Floating Object
YEAR:2001-2008

Floating Object

Salad bowl, thread

17.8×17.8×12.7cm

2001-2008

Floating Object

YEAR: 2001-2008

MATERIAL: Salad bowl, thread

SIZE: 17.8×17.8×12.7cm


This work represents a space extended from flat shapes (thus embodying the spirit of wind). It connotes the Buddhist concept of “Samsara,” a continuum of continual transmigration and transfiguration. It suggests, by employing the different language of a moving object in space, the idea of working in empty space and resting on a solid surface. Reflecting that “motion” and “stillness,” in a certain sense, can only be felt objectively and relatively, it reveals a simple physical principle that when threads enter a new space from another, they encounter new tensions of push and pull and thus react.

 

A thread, when moving from a surface into empty space, can change its character entirely.

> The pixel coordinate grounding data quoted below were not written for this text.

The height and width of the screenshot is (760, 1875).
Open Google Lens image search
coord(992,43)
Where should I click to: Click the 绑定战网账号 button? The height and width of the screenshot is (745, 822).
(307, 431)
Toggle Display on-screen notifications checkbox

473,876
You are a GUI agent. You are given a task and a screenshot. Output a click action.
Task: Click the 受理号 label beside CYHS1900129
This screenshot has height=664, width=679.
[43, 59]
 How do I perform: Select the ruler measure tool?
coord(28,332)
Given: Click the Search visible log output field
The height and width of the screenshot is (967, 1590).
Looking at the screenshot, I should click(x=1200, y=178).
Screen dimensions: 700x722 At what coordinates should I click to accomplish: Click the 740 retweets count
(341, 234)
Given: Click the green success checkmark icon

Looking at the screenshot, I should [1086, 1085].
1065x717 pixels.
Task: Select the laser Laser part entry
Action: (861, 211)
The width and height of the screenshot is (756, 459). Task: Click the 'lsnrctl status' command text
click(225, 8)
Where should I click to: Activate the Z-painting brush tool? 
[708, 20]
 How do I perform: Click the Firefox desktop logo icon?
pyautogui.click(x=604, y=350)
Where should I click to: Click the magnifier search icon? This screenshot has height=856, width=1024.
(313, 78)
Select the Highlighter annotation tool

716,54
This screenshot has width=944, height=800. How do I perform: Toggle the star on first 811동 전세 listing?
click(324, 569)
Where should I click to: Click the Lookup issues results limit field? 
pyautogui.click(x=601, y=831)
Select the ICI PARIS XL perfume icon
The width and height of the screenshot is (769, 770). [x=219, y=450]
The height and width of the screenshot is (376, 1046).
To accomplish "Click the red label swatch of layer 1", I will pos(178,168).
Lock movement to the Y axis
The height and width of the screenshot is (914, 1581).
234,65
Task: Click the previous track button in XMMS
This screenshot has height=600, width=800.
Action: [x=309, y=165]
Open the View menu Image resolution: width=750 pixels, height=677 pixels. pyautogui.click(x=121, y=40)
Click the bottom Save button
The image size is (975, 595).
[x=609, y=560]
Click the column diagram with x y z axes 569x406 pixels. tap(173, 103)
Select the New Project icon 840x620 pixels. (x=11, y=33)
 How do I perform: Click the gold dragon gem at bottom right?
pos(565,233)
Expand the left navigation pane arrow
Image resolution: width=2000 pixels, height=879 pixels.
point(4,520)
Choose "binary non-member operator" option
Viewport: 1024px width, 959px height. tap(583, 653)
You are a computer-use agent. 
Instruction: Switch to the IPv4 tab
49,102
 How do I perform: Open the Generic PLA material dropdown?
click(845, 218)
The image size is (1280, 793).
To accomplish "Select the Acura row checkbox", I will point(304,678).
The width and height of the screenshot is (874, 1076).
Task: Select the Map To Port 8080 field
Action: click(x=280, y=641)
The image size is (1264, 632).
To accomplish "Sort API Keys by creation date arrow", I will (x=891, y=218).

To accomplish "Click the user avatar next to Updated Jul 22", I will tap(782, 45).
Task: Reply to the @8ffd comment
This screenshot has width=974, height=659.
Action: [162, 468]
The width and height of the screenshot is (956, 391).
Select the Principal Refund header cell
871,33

On the surface of the bowl, it is part of the flat embroidery, but as it traverses the inner space of the bowl, it becomes part of a three-dimensional sculpture. By the same token, if the right conditions exist, an object can be transformed in a different space. But the object may revert to its initial state when it is returned to its original space, just as the thread once again becomes part of the two-dimensional embroidery when it reaches the other side of the bowl.

 

The Chinese saying “seemingly so but actually not” comes to mind. The ancient Chinese philosopher Zhuang Zi (Chuang Tzu) once dreamed he was a butterfly but wondered if he was a butterfly, dreaming of being a man. In the illusive world of dreams, he was a butterfly, but in his own extant world, he was still Zhuang Zi. The extant and the illusive, in my view, are but two sides of one realm. As in the dualistic “Yin and Yang” Chinese philosophy, Yin and Yang together form the greater Whole.